Ce que fait Salesforce Data Cloud
Salesforce Data Cloud remplit les fonctions attendues d’une CDP moderne.
- Ingestion des données : le produit se connecte aux clouds Salesforce (Sales, Service, Marketing, Commerce) et aux sources externes par les connecteurs MuleSoft et les intégrations natives
- Unification des profils : Data Cloud construit des profils clients unifiés en rapprochant les identités entre sources, par résolution d’identité (identity resolution) déterministe et probabiliste
- Segmentation : création d’audiences par glisser-déposer ou par requêtes SQL
- IA et analytique : Einstein calcule des scores prédictifs (scoring de leads, prédiction du churn, valeur vie client), des recommandations de meilleure action suivante (next best action) et des contenus génératifs
- Activation : Data Cloud pousse segments et déclencheurs vers Marketing Cloud (e-mail, SMS, notification push, publicité), Commerce Cloud, Service Cloud et des destinations tierces
- Partage zero-copy : accès bidirectionnel aux data warehouses externes (Snowflake, BigQuery, Redshift) sans duplication. Le zero-copy vaut pour les requêtes de lecture et l’analyse. Activer un segment vers Marketing Cloud ou vers une destination externe copie toujours les données de profil dans ces systèmes
Les intégrations les plus profondes restent internes à l’écosystème Salesforce. L’entreprise qui utilise Salesforce CRM comme système de référence client obtient les flux les plus directs entre Sales Cloud, Service Cloud et Data Cloud.
Architecture : une CDP intégrée à la suite
Salesforce Data Cloud est une CDP intégrée à la suite (suite-embedded CDP) : le produit vit dans la plateforme Salesforce et sert l’écosystème entier. Cette architecture apporte des avantages et impose des contraintes.
Schéma repris de la Data 360 Technical Capability Map et de l’architecture de référence de Salesforce, avec des annotations éditoriales.
Le schéma montre le pipeline de Data Cloud en quatre étapes (Connect, Harmonize, Analyze, Activate) et les licences Salesforce distinctes qu’un déploiement complet exige. Les systèmes sources comme Sales Cloud, Service Cloud et Commerce Cloud demandent chacun leur licence. Côté activation, Marketing Cloud (e-mail, SMS, parcours), Agentforce (agents IA autonomes) et Tableau (analytique) sont facturés à part.
Une pile de licences d’entreprise typique — Data 360 (à partir de USD 60 000 par an), Marketing Cloud (USD 120 000 à 180 000 par an), Service Cloud (USD 60 000 à 100 000 par an), MuleSoft (USD 20 000 à plus de 50 000 par an), Agentforce (facturé à l’usage) et les honoraires d’intégrateur (USD 100 000 à 300 000) — représente USD 360 000 à plus de 750 000 la première année.

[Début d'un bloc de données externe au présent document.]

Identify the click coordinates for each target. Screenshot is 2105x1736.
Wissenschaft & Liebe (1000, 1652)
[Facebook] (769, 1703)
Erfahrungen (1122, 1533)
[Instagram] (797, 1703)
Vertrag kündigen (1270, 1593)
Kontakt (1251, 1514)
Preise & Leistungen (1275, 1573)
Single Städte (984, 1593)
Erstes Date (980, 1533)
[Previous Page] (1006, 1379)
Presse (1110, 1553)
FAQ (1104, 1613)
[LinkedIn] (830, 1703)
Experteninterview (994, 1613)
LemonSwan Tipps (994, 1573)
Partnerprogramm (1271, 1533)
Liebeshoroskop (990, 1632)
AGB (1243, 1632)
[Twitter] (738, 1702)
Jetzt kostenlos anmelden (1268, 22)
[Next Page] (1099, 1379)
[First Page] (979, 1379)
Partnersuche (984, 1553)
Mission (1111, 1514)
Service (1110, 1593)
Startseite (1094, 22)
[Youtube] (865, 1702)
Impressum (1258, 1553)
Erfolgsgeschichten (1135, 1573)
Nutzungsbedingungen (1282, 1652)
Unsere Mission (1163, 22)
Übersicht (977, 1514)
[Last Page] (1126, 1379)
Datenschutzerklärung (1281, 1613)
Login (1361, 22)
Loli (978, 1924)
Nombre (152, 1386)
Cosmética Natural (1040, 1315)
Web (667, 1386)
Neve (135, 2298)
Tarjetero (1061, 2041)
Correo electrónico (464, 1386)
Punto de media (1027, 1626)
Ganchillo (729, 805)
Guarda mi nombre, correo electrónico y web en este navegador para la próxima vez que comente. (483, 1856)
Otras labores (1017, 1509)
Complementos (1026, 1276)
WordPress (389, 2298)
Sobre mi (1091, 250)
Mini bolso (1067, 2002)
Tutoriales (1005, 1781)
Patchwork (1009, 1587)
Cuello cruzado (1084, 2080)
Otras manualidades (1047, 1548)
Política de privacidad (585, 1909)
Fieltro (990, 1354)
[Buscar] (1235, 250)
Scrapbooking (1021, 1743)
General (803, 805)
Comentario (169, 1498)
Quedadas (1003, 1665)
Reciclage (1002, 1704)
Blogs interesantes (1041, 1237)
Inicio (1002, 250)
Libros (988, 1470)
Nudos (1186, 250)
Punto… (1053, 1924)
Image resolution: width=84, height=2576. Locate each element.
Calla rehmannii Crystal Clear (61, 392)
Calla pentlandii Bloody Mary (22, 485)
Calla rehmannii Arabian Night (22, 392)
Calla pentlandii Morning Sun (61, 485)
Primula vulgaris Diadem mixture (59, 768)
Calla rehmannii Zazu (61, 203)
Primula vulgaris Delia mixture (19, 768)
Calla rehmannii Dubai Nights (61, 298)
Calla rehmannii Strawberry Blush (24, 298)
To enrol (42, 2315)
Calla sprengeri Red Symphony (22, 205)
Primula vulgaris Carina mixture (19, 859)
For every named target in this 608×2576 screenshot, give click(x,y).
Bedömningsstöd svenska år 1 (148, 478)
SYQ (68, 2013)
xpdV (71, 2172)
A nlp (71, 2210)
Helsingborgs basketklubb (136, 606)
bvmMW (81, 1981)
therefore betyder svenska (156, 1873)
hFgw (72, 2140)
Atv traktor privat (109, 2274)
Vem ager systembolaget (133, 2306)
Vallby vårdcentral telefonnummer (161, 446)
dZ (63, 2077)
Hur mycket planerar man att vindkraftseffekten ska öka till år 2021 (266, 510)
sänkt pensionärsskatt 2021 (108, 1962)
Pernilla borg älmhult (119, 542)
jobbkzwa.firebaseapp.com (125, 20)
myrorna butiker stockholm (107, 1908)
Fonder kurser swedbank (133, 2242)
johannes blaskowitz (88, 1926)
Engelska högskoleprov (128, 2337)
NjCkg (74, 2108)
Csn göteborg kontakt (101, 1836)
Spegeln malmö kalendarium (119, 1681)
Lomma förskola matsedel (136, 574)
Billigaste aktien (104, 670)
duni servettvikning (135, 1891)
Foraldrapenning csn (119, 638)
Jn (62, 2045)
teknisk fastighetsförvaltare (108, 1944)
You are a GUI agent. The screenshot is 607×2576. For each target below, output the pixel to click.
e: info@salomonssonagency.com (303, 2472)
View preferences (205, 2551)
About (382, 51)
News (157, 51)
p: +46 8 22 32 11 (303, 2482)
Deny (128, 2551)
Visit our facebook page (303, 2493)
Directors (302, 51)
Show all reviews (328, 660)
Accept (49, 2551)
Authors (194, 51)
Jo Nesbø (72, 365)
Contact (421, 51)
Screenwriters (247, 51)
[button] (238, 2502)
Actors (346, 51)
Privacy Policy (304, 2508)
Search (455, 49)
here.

Ce que l’intégration à la suite apporte
Pour l’entreprise déjà engagée sur Salesforce, Data Cloud apporte des gains concrets.
- Intégration native au CRM : les profils de Data Cloud reflètent en temps réel les opportunités de Sales Cloud, les demandes traitées dans Service Cloud et les transactions de Commerce Cloud, sans connecteur externe
- Modèle de sécurité unifié : la gouvernance des données, les règles de partage et la sécurité appliquée champ par champ s’étendent de la plateforme Salesforce à Data Cloud
- Socle d’Agentforce : Data Cloud sert de couche d’ancrage à Agentforce, la plateforme d’agents IA autonomes de Salesforce, en disponibilité générale depuis octobre 2024. Les agents IA interrogent les profils unifiés pour décider et agir dans les clouds Salesforce. Agentforce en est encore aux premiers déploiements en entreprise au deuxième trimestre 2026
Les compromis structurels
L’architecture intégrée à la suite impose aussi des contraintes que l’acheteur doit évaluer.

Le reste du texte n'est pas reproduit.